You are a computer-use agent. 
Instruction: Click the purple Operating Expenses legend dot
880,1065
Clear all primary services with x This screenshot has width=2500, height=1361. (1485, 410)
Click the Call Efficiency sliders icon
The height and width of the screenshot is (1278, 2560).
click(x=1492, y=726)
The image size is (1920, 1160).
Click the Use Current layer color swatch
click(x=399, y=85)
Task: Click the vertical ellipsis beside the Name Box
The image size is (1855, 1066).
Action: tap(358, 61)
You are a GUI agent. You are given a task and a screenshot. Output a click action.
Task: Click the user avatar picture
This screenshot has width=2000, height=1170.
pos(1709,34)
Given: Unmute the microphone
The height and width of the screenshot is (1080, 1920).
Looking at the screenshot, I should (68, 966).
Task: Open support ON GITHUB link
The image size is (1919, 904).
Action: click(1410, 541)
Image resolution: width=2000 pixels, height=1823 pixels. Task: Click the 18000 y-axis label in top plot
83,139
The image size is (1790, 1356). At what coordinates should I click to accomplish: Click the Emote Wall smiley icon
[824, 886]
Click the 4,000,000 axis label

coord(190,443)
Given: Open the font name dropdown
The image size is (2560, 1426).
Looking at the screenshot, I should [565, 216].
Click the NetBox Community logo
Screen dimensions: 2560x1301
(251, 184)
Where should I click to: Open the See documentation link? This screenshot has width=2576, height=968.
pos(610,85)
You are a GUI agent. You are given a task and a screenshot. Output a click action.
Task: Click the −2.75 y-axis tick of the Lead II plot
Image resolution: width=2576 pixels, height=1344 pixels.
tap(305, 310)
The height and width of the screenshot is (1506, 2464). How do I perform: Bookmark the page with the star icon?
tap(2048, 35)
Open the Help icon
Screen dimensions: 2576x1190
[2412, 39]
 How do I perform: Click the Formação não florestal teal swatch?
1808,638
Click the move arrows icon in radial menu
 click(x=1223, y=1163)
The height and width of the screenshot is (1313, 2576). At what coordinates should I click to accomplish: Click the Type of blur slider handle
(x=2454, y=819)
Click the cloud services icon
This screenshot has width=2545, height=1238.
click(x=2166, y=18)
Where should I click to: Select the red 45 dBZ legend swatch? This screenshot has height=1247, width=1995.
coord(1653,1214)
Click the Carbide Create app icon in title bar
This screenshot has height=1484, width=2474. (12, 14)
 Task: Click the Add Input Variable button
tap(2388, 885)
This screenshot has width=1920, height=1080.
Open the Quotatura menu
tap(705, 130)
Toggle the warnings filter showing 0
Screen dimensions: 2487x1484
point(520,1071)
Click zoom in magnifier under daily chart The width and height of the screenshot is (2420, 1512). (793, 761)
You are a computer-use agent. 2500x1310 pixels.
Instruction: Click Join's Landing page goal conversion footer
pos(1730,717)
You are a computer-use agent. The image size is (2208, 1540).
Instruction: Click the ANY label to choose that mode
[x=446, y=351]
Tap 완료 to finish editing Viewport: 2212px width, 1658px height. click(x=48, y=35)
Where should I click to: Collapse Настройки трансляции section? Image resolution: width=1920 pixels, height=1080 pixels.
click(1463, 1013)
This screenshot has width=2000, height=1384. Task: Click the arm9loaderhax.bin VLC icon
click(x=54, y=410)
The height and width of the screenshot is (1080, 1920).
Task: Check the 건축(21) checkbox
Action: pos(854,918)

- **Exercise objective**: Word for word, restate the lines of the data above that fall between the line holding "The height and width of the screenshot is (1313, 2576)." and the line holding "Tap 완료 to finish", inclusive, and no other lines.

- **Expected answer**:
The height and width of the screenshot is (1313, 2576). At what coordinates should I click to accomplish: Click the Type of blur slider handle
(x=2454, y=819)
Click the cloud services icon
This screenshot has width=2545, height=1238.
click(x=2166, y=18)
Where should I click to: Select the red 45 dBZ legend swatch? This screenshot has height=1247, width=1995.
coord(1653,1214)
Click the Carbide Create app icon in title bar
This screenshot has height=1484, width=2474. (12, 14)
 Task: Click the Add Input Variable button
tap(2388, 885)
This screenshot has width=1920, height=1080.
Open the Quotatura menu
tap(705, 130)
Toggle the warnings filter showing 0
Screen dimensions: 2487x1484
point(520,1071)
Click zoom in magnifier under daily chart The width and height of the screenshot is (2420, 1512). (793, 761)
You are a computer-use agent. 2500x1310 pixels.
Instruction: Click Join's Landing page goal conversion footer
pos(1730,717)
You are a computer-use agent. The image size is (2208, 1540).
Instruction: Click the ANY label to choose that mode
[x=446, y=351]
Tap 완료 to finish editing Viewport: 2212px width, 1658px height. click(x=48, y=35)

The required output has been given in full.